Both Apple and Jabil Circuit, the alleged manufacturer of its still-to-be-officially-confirmed budget iPhone, the iPhone 5C, have responded (via AllThingsD) to allegations that Jabil has participated in “a series of ethical and legal labor violations.” China Labor Watch reported the violations on Thursday.
Apple, already having experienced the heat over prior accusations for its other partners, including Foxconn and Pegatron, was quick to respond that same day. It released the following statement:
Apple is committed to providing safe and fair working conditions throughout our supply chain. We lead the industry with far-reaching and specialized audits, the most transparent reporting and educational programs that enrich the lives of workers who make our products.
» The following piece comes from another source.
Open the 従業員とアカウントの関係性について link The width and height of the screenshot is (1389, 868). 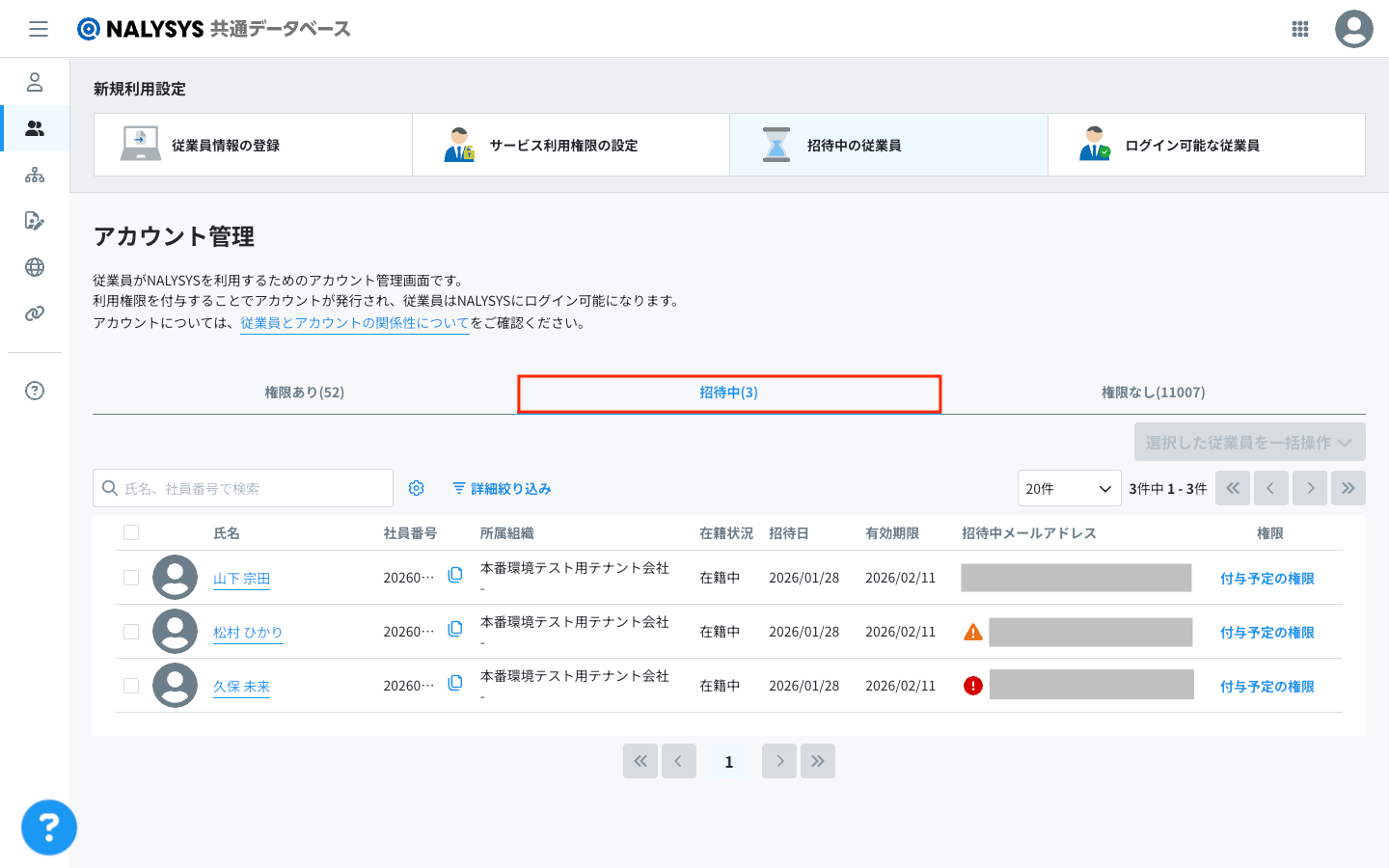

Apple is the first and only technology company to be admitted to the Fair Labor Association, and we are dedicated to protecting every worker in our supply chain.
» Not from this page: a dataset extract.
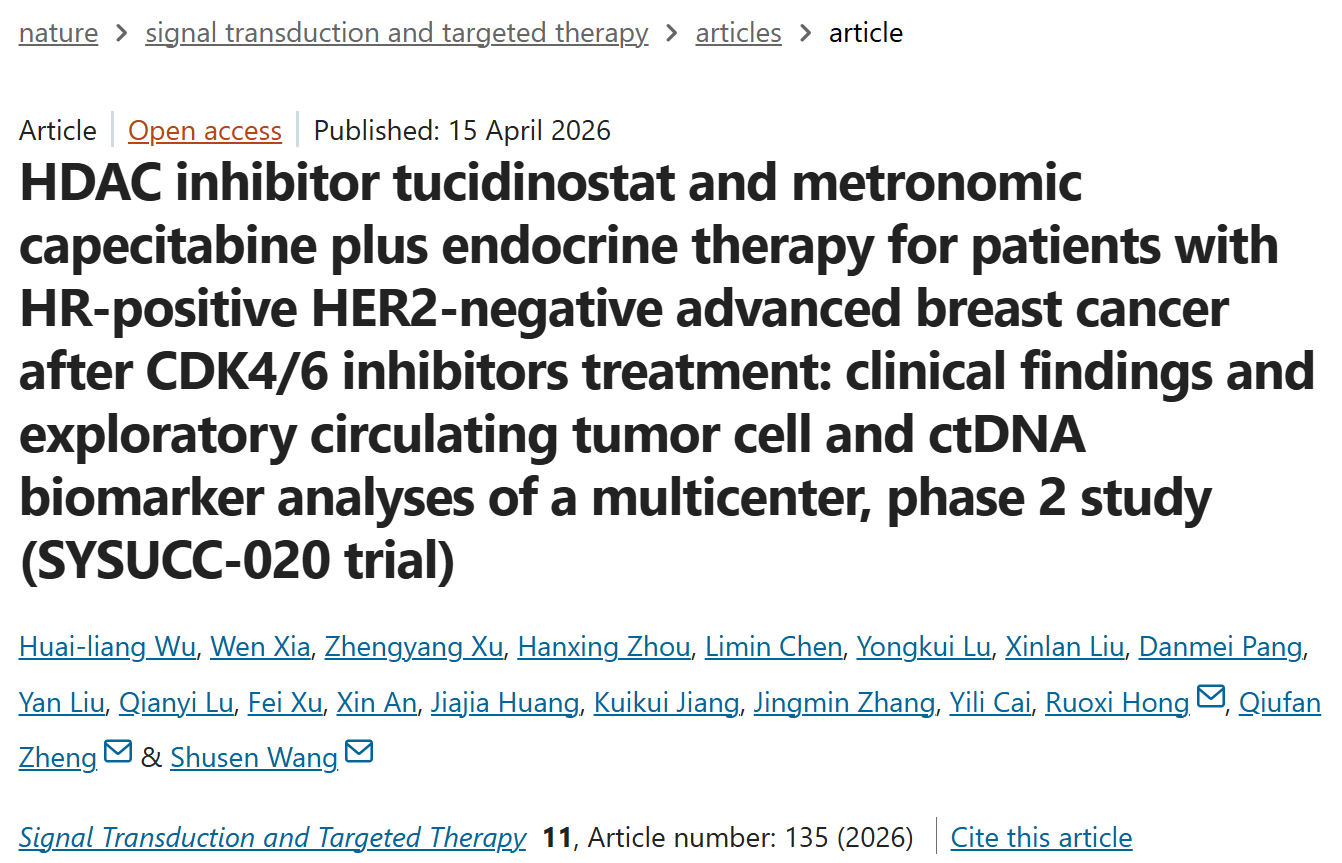The height and width of the screenshot is (863, 1342).
Task: Go to the nature breadcrumb link
Action: pyautogui.click(x=58, y=33)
As part of our extensive Supplier Responsibility program, Apple has conducted 14 comprehensive audits at Jabil facilities since 2008, including three audits of Jabil Wuxi in the past 36 months. We take any concerns about our suppliers very seriously, and our team of experts is on-site at Jabil Wuxi to look into the new claims about conditions there. Jabil has a proactive auditing program of their own and they have an excellent track record of meeting Apple’s high standards.
Employees at Jabil are among the 1 million workers in Apple’s supply chain whose working hours we track each week and report on our website. Year to date, Jabil Wuxi has performed above our 92% average for compliance with Apple’s 60-hour per week limit. An audit completed earlier this year did find that some employees had worked more than six consecutive days without a day of rest, and Jabil has been working with our team to better manage overtime.
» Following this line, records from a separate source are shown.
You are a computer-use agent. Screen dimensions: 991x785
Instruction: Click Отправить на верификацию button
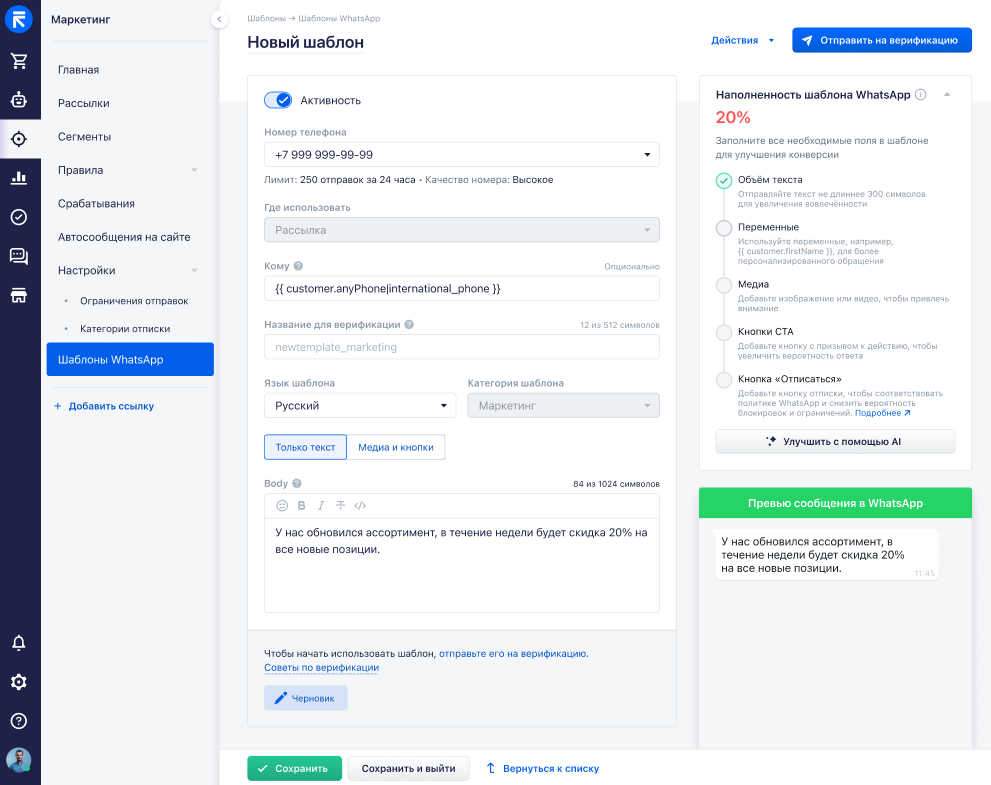[881, 41]
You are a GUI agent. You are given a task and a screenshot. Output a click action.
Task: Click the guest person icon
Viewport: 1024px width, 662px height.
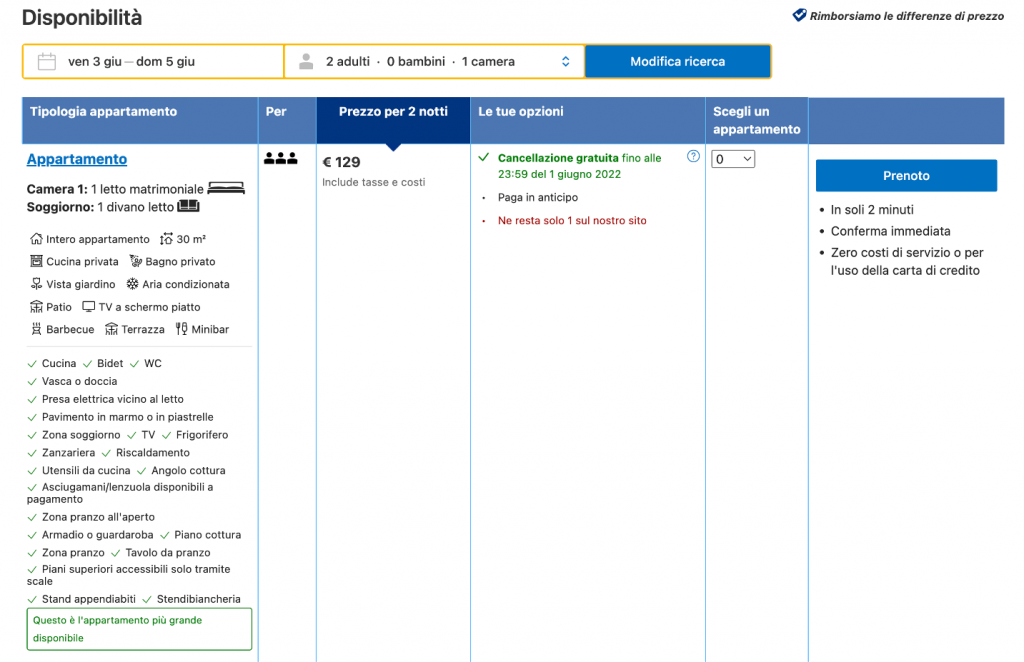(x=306, y=62)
We are proud of the work we do with our suppliers to improve conditions for workers. Our program goes far beyond monitoring by ensuring corrective actions where they are needed and aggressively enforcing our supplier code of conduct wherever Apple products are made. We believe in transparency and accountability, both for our suppliers and ourselves.
Although lesser-known than Apple’s major manufacturing arms, Foxconn and Pegatron, Jabil has been working with Apple for some time. Nearly as quickly — or quicker — than Apple, the company issued its own statement:
Jabil is committed to ensuring every employee is provided a safe working environment where they are treated fairly, with dignity and respect. We take seriously any allegation that we are not fulfilling that commitment and are taking immediate action to ensure recent allegations are thoroughly investigated and, if found to be credible, corrected.
In August, Eric Austermann, Jabil’s Vice President of Social Responsibility, was in China conducting audits at our facilities, including Jabil Wuxi. Jabil conducts more than 100 annual audits of its operations, assessing them on a broad range of items, including health and safety, employee treatment, and overtime. Some issues cited in the report were surfaced in that audit and corrective action was immediately started. Our focus on continuous auditing — by internal, independent third parties, and customers — is why we are able to surface issues and also why we are continuously improving.
We are troubled by recent allegations related to excessive overtime, unpaid overtime, and working conditions at our Wuxi, China site. An audit team is en route to Wuxi to thoroughly investigate these claims. While we are aware of the desire of many employees to work overtime, our goal is to regulate overtime to achieve a consistently high level of compliance with Electronics Industry Citizenship Coalition (EICC) standards. Other allegations, such 10-minute unpaid meeting times, were surfaced during Austermann’s audit in August and corrective action was begun.
The well being of our employees is our priority. In the last three years, Jabil has elevated Social and Environmental Responsibility to an executive-level position reporting directly to Jabil’s Chief Operating Officer. We have also developed Global Dormitory Standards, a global policy prohibiting pregnancy testing, and a policy stipulating 18 as the minimum age for employment. We have also engaged a leading consultant to train Environmental, Health and Safety employees to better assess, recognize and control process hazards.
We are disheartened that there are allegations that we are not living up to our own standards, yet we are proud of the progress we’ve made in ensuring every Jabil employee is treated with dignity and respect and provided the opportunity for personal and professional growth.
Issues with offshored manufacturing — while already exposed in the garment industry — first came to light with regard to Apple when the New York Times wrote an expose in January of 2012.
In 2010, a series of suicides and other incidents rocked Foxconn. Since then, the company has gone so far as to install anti-suicide nets at its dormitory style factories.
Following that article, Apple became the first tech company to join the Fair Labor Association, and asked the FLA to conduct audits of its Chinese partners. While issues were found, and remedies promised, it seems that there are still major problems, and not just in the Apple end of the swimming pool.
In late July, China Labor Watch cited a similar set of violations involving Pegatron. Ironically, it is said that Pegatron is also manufacturing the iPhone 5C.